- Author
- Head, M.A., S.J.
- Subjects
- WWI operations
- Tags
-
- RAN Ships
- None noted.
- Publication
- December 1987 edition of the Naval Historical Review (all rights reserved)
KRONSTADT IS A FORTIFIED CITY on the island of Kotlin, about 30 kilometres from Leningrad in the Gulf of Finland. Built three centuries ago, it was to guard the approaches to St. Petersburg and therefore had large forts on the western, southern, northern sides. On the eastern side was a large naval base, home base of the Russian Baltic Fleet. The island is 12 kilometres long and 2 to 3 kilometres wide, and the city of Kronstadt covers about a third of the total area. With the forts of Krasnaya Gorka on the southern coast, and Lissy Noss on the northern coast of the Gulf of Finland, the area could be held against the British Grand Fleet. Generally about 50,000 lived on the island – crews of ships, artillery men, officials, and the skilled workers of the dockyards.

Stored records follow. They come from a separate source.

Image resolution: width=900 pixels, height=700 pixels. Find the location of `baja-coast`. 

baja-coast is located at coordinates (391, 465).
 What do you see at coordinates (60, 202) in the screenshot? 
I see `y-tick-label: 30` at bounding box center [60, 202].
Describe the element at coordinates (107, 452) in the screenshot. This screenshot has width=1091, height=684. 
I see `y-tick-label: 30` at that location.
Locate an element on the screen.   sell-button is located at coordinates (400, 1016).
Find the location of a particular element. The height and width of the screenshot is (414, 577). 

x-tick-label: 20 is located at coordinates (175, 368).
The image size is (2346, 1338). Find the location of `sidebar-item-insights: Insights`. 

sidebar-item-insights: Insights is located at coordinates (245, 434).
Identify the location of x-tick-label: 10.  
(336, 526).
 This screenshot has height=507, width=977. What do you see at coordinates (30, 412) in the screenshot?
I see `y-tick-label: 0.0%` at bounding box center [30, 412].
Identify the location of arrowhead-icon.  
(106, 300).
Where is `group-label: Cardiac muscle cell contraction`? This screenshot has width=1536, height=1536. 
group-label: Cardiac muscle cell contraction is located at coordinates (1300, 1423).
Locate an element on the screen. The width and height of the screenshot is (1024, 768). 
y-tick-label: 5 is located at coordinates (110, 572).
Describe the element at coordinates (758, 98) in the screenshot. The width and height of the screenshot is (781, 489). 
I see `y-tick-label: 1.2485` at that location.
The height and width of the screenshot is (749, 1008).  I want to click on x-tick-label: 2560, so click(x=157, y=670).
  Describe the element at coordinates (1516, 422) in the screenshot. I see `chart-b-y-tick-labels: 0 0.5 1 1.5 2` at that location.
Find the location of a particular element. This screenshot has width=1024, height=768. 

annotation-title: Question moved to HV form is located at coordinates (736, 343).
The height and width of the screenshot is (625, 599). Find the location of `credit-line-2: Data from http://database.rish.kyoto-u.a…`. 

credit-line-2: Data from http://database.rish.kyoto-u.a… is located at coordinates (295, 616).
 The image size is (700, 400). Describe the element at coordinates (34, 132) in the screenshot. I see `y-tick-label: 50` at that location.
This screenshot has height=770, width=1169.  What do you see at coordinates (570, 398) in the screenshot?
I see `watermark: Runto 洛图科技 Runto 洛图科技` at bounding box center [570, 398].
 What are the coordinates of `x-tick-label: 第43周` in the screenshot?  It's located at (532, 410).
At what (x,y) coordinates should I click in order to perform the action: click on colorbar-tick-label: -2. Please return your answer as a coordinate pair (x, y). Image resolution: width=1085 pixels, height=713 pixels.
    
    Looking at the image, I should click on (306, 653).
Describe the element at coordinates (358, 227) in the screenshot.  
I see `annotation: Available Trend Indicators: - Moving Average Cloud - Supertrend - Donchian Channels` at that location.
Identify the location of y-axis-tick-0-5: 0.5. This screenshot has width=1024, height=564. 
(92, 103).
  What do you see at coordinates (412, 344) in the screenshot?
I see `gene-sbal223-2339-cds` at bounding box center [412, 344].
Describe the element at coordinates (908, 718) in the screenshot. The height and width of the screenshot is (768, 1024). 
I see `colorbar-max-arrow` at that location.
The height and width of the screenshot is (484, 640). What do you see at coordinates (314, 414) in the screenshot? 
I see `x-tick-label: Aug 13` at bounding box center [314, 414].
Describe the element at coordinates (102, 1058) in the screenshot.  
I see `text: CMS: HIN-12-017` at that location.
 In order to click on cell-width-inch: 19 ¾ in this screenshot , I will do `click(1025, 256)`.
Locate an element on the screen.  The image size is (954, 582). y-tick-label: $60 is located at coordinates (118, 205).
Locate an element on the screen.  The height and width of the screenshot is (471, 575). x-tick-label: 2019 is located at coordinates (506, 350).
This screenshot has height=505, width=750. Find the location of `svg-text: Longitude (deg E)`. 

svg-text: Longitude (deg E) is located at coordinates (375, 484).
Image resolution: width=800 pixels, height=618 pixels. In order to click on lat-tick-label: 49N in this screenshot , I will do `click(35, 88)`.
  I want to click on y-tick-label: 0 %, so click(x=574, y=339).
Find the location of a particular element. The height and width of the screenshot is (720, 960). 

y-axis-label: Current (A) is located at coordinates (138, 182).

The men of Kronstadt had played a most significant role in the October Revolution and the guns of the Aurora signalled the fall of the Czar. Then they had resisted the British attacks on the base in 1919 and served well in the defence of Petrograd by the Bolsheviks. By 1921 these threats were over and things were very different in the city of Petrograd.
The Chela (now the KGB) were in firm control but restlessness grew. In February 1921 a general strike broke out in Petrograd, and a call was made for a new revolution. These new revolutionaries were just as opposed to the new Bolshevik Government as they were to private capitalism. They wanted free speech, but only for anarchists, Left Social-Revolutionaries, and similar groups.
By February 25th the strike had affected the Admiralty Arsenal and the port of Galernii Island. Proclamations poured out:
‘A fundamental change in the policy of the government is required. In the first place the workers and peasants need liberty. They do not want to live according to the regulations of the Bolsheviks; they want to decide their own destinies for themselves. Comrades, maintain revolutionary order!’
On February 28th Trotsky struck and wiped out the defenceless strikers ‘by an iron hand’. On the same day, Kronstadt declared its support for the revolution and went into action.
The crew of the battleship Petropavlovsk led the way and was soon supported by the Sevastopol. A mass meeting was held in the giant Anchor Square and a motion put by a seaman named Petrichenko was carried by 16,000 people, almost unanimously. The communist leaders, Vassilieff and Kalinin, were amongst the few who voted against it.
The 1st and 2nd squadrons of the Baltic fleet accepted sixteen motions which called for such things as freedom of the press and of speech for all workers and peasants, and members of left socialist parties. The printing presses ran hot and soon the Provisional Revolutionary Committee was in full control of the island.
The Bolsheviks did not waste any time. Under Trotsky’s orders new and reliable forces were brought in, and the closest forts to Kronstadt, Krasnaya Gorka, Oranien- baum, and Lissy Noss were taken over. The city of Petrograd was put under martial law and a state of siege was declared on Kronstadt. Nothing moved on the ice and snow of the Gulf of Finland. A violent propaganda attack was launched against the rebels:
‘To all! To all! To all! To arms against the White Guard conspiracy! The mutiny of ex-General Kozlovsky and the battleship Petropavlovsk has been organised by spies of the Entente, as was the case in numerous previous plots.’
The unfortunate Kozlovsky was an ex- Czarist general who had been appointed to Kronstadt as an artillery expert by Trotsky himself and had nothing to do with the revolution, before, during, or after it.
On March 5th Trotsky issued an ultimatum to the revolutionaries. It was an order to submit and nothing less. ‘Only those who surrender unconditionally can expect mercy from the Soviet Republic’. This was followed by an historic threat:
‘I will shoot you like partridges’.
At 6.45pm on March 7th the forts at Krasnaya Gorka, Lissy Noss, and Sestroretsk bombarded the island. A massive assault across the ice by troops dressed in white followed. It was beaten back with appalling losses. The battleship Sevastopol silenced the fortress at Krasnaya Gorka for the time being, but it could not go on. The 14,000 men who made up the garrison of Kronstadt were cut off with no hope of relief.